* _WORK INSTRUCTIONS_:
In the post about Iraq's missing WMD, where did Donald Rumsfeld say in March that the weapons were?

[DOCUMENT PASSAGE]

WHERE’S THE WMD?….Asked about the infamous 16 words and how they got into the State of the Union address, White House press spokesman Scott McClellan asked everyone to take a step back yesterday:
You have to go back to the bigger picture. That was one piece of a much broader case against Saddam Hussein….
That might be good advice, so let’s ask the broader ? and far more important ? question: where is the WMD?
I’m reminded of this by a couple of things. First, I noticed this sentence about special ops teams in Iraq from Max Boot’s article “The New American Way of War” in Foreign Affairs (summary only online):
They had been operating in Iraq for several months, focusing especially on the search for weapons of mass destruction and missile launcher sites in western Iraq.
I had forgotten about that, but he’s right. In addition to the UN inspectors, who may have been doing an inadequate job in the view of the Bush administration, we had our own troops searching for WMD in Iraq for several months before the war. But they came up empty handed. Did that cause any doubts in Washington?
Today in the Globe and Mail, Canadian analyst Sunil Ram goes further and says directly that Iraq didn’t have a nuclear program and didn’t have chemical or biological weapons of any significance either. What’s more, he said American officials had been told this in early 2001:
“The people doing the presentation were weapons inspectors and former weapons inspectors and senior members of (U.S. government) agencies,” Mr. Ram said in an interview.
….The conclusion they reached, he said, was that “Iraq’s nuclear weapons program (didn’t exist) because (the Iraqi government) had dismantled it.”
He said the message of experts at the meeting was heard loud and clear by many U.S. military and political officials.
….The Washington meeting dealt specifically with nuclear weapons, but Mr. Ram said it also addressed chemical and biological weapons to a smaller extent. Even there, he said, the danger to the world from such weapons was dismissed by the presenters.
If there were such weapons in Iraq at that time, he said, “they were negligible in quantity and militarily meaningless.”
After 9/11, however, apparently the Bush administration no longer wished to believe this.
So: where is the WMD? In March Donald Rumsfeld said not just that Iraq had WMD, but pointed out their exact location:
We know where they are. They’re in the area around Tikrit and Baghdad and east, west, south and north somewhat.
So it’s not the entire country we need to search, it’s just the areas around Baghdad and Tikrit. Except that there’s nothing there.

[/DOCUMENT PASSAGE]
[RECORD EXCERPTS]

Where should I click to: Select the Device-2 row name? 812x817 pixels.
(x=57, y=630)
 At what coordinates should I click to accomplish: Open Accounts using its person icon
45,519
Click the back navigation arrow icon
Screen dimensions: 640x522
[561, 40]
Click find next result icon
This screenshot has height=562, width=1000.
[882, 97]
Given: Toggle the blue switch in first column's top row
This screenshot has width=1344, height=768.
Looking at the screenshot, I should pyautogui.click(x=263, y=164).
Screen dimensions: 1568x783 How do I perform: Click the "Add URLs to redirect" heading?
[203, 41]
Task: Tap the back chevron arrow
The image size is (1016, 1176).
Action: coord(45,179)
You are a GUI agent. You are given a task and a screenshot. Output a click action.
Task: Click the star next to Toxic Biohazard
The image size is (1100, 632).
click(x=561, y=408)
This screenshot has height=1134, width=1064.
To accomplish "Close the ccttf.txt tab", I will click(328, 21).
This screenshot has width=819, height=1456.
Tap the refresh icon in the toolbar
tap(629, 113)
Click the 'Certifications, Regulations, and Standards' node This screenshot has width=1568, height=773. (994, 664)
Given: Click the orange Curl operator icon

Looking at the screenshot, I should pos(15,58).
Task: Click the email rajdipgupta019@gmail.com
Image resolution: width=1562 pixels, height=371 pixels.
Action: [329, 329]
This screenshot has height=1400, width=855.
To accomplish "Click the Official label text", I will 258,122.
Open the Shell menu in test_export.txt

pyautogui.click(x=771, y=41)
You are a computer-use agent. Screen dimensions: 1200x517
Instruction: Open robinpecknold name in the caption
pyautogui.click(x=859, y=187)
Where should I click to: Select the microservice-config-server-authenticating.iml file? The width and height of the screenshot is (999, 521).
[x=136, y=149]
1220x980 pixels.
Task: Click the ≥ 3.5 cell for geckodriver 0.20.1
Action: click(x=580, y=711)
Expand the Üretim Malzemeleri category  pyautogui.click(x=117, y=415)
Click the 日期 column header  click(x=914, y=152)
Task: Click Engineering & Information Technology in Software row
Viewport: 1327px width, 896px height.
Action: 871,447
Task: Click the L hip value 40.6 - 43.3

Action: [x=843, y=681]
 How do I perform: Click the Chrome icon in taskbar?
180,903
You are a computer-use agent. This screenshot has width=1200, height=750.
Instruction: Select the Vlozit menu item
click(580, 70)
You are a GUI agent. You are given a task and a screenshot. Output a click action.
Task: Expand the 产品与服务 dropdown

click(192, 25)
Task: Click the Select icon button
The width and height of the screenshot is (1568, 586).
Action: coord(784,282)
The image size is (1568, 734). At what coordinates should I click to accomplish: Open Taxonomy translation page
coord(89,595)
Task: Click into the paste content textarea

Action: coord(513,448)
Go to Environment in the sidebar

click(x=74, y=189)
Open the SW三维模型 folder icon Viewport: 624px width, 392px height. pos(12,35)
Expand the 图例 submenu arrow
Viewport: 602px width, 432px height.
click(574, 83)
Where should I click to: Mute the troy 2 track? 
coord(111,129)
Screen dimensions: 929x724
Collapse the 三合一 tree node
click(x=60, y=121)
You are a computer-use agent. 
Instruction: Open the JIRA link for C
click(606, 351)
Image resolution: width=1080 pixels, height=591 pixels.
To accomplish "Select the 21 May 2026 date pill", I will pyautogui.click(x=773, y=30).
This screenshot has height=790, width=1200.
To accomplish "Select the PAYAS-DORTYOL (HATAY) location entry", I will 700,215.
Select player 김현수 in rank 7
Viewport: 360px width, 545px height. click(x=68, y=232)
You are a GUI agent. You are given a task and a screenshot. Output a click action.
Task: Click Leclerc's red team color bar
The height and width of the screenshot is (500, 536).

[/RECORD EXCERPTS]

* _ANSWER TO THE PROBLEM_:
In the area around Tikrit and Baghdad.